Many more children who entered the country are likely to be provided asylum status later this year, and experts say there are several other avenues through which minors can seek to stay in the country. But the process, especially for asylum-seekers, is cumbersome and slow, contributing to what U.S. President Barack Obama labeled a humanitarian crisis on the southwest border.
Since October more than 57,000 unaccompanied minors have been apprehended crossing the border, and about three-quarters of them are from El Salvador, Guatemala and Honduras — Central American countries where youths are fleeing poverty and gang violence.
More than 1,500 child migrants who arrived in the United States without papers or parents applied for asylum in fiscal year 2014, according to U.S. Customs and Immigration Services Director Leon Rodríguez.
But with immigrants usually making their formal asylum requests more than 10 months after first being apprehended, most of those applicants arrived the previous year.
“Of the 167 unaccompanied children asylum cases adjudicated on the merits in [Fiscal Year 2014] through the third quarter, 108 have been granted asylum status,” Rodríguez told a House panel.
But in a sign of how the process is mired in legal hurdles and delays, only two of those minors granted asylum were apprehended this year, he said.
“For those who do apply, the delays in the process are very significant,” Anwen Hughes, a senior counsel at Human Rights First told AFP. “It is taking over a year for asylum applicants to get an initial hearing before the immigration court in some jurisdictions.”
Hughes said that nearly half the child migrants are not represented by a lawyer when they appear in immigration court for the first time.
Obama is seeking $3.7 billion in emergency funding aimed at boosting the number of immigration judges, improving care for detained minors and deterring illegal immigration.
Congress members are likely to trim his request dramatically.
Senate Democrats have introduced a $2.7 billion package, but House Republicans on Tuesday unveiled funding pared down to just $659 million.

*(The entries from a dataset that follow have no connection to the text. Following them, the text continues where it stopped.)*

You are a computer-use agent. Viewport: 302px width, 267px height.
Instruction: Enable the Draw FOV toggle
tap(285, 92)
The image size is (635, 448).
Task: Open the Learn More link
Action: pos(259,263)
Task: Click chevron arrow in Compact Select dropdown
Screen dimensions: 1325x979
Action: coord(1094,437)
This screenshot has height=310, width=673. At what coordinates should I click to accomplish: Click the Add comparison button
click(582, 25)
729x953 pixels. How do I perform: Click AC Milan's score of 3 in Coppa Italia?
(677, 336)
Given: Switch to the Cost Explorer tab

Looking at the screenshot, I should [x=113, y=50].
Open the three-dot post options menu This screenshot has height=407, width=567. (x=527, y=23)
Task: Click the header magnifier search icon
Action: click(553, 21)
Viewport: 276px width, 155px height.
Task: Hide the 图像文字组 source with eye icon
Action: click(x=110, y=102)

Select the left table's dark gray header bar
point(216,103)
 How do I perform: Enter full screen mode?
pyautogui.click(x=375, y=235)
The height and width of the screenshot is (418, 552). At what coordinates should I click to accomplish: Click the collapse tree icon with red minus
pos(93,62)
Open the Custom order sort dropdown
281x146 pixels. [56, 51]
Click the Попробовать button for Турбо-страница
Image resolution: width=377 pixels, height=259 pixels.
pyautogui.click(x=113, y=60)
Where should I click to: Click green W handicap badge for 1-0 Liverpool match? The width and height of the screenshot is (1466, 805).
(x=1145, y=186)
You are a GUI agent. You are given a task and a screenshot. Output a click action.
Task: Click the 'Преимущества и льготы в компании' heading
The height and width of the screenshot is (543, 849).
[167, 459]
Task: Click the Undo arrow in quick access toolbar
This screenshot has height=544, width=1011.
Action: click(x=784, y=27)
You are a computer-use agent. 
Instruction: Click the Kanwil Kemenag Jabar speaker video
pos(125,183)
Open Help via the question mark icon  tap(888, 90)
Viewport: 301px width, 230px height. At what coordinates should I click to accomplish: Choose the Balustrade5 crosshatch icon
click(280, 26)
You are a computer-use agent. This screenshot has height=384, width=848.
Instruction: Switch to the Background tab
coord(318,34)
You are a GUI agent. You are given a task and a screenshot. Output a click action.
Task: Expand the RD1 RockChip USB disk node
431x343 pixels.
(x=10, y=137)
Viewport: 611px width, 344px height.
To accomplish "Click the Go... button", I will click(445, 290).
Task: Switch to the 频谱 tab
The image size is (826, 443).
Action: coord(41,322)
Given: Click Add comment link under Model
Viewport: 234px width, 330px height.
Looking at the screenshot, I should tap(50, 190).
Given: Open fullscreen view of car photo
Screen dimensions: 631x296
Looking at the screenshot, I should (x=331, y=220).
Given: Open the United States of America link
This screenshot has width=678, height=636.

The House plan would tweak a 2008 law targeting child trafficking that expanded legal rights for Central American child migrants, essentially revoking some of those rights to allow for speedier deportations.
The Senate bill would not change the 2008 law, which many Republicans blame for fueling the immigration wave.
House Speaker John Boehner said he hopes to pass legislation this week, before lawmakers leave town on a five-week recess, but that would require significant compromise between the two chambers before Friday.